#### Challenge
Copy out the lines from the one containing "Ünnepek (231, 747)" through the one containing "Cookie Policy (746, 1183)", changing "Facebook" to "Instagram" and leaving everything else the same.
** Start Records shown **
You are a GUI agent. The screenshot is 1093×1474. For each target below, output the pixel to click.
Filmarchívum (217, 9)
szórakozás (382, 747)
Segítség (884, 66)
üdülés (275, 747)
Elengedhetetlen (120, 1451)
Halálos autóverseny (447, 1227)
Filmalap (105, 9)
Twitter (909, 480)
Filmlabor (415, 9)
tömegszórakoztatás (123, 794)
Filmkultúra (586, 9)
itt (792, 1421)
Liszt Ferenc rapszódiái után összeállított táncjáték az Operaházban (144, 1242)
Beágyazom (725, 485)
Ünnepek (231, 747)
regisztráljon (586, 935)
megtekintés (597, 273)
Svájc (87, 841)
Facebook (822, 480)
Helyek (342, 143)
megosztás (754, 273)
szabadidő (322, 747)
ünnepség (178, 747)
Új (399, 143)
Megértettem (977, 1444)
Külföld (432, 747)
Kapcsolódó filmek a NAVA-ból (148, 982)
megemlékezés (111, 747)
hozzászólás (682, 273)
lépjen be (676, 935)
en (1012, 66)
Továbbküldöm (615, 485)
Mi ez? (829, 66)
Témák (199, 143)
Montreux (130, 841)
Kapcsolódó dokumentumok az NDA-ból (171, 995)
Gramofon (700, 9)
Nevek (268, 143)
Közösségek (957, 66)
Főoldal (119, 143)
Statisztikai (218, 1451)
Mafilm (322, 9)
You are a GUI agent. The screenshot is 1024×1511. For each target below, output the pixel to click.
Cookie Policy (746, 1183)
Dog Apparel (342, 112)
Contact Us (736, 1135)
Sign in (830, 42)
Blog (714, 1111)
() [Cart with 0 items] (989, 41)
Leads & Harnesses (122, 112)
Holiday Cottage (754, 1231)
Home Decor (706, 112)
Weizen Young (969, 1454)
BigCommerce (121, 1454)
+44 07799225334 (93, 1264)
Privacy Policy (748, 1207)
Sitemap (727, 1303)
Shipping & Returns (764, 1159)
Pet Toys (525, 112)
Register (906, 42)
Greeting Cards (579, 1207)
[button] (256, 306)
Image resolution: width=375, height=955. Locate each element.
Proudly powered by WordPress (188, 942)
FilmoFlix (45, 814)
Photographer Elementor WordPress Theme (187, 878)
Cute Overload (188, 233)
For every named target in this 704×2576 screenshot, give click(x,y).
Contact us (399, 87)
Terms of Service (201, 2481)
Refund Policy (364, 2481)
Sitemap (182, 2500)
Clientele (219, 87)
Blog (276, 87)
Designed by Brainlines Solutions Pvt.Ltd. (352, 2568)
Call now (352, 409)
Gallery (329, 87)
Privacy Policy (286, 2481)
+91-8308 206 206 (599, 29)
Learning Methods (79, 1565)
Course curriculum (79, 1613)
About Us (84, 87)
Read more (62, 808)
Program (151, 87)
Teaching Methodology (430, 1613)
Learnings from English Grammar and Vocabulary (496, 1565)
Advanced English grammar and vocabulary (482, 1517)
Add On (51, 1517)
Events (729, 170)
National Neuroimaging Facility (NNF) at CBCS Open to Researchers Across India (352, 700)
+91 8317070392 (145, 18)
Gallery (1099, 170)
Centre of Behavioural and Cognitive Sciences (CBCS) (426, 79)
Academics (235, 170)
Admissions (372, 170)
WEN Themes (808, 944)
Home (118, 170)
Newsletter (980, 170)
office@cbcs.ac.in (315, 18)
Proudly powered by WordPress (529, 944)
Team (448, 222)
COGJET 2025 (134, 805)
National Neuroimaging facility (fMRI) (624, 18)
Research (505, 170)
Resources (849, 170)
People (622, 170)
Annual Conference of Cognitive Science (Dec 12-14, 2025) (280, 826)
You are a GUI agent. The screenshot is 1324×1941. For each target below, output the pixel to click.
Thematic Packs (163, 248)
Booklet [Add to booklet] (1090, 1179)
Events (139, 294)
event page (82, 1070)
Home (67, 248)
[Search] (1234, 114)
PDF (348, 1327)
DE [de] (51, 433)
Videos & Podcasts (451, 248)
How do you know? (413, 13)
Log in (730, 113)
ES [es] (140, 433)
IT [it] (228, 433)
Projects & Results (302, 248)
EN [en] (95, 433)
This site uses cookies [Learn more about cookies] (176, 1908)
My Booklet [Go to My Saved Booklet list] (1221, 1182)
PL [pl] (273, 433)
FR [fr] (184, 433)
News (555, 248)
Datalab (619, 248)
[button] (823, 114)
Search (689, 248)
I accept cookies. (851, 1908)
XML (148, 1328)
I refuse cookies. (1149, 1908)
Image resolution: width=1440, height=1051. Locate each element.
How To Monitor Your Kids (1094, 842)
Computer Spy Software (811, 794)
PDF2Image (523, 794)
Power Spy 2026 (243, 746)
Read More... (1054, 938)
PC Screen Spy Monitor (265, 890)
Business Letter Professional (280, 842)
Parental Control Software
** End Records shown **
#### Response to this task
Ünnepek (231, 747)
regisztráljon (586, 935)
megtekintés (597, 273)
Svájc (87, 841)
Instagram (822, 480)
Helyek (342, 143)
megosztás (754, 273)
szabadidő (322, 747)
ünnepség (178, 747)
Új (399, 143)
Megértettem (977, 1444)
Külföld (432, 747)
Kapcsolódó filmek a NAVA-ból (148, 982)
megemlékezés (111, 747)
hozzászólás (682, 273)
lépjen be (676, 935)
en (1012, 66)
Továbbküldöm (615, 485)
Mi ez? (829, 66)
Témák (199, 143)
Montreux (130, 841)
Kapcsolódó dokumentumok az NDA-ból (171, 995)
Gramofon (700, 9)
Nevek (268, 143)
Közösségek (957, 66)
Főoldal (119, 143)
Statisztikai (218, 1451)
Mafilm (322, 9)
You are a GUI agent. The screenshot is 1024×1511. For each target below, output the pixel to click.
Cookie Policy (746, 1183)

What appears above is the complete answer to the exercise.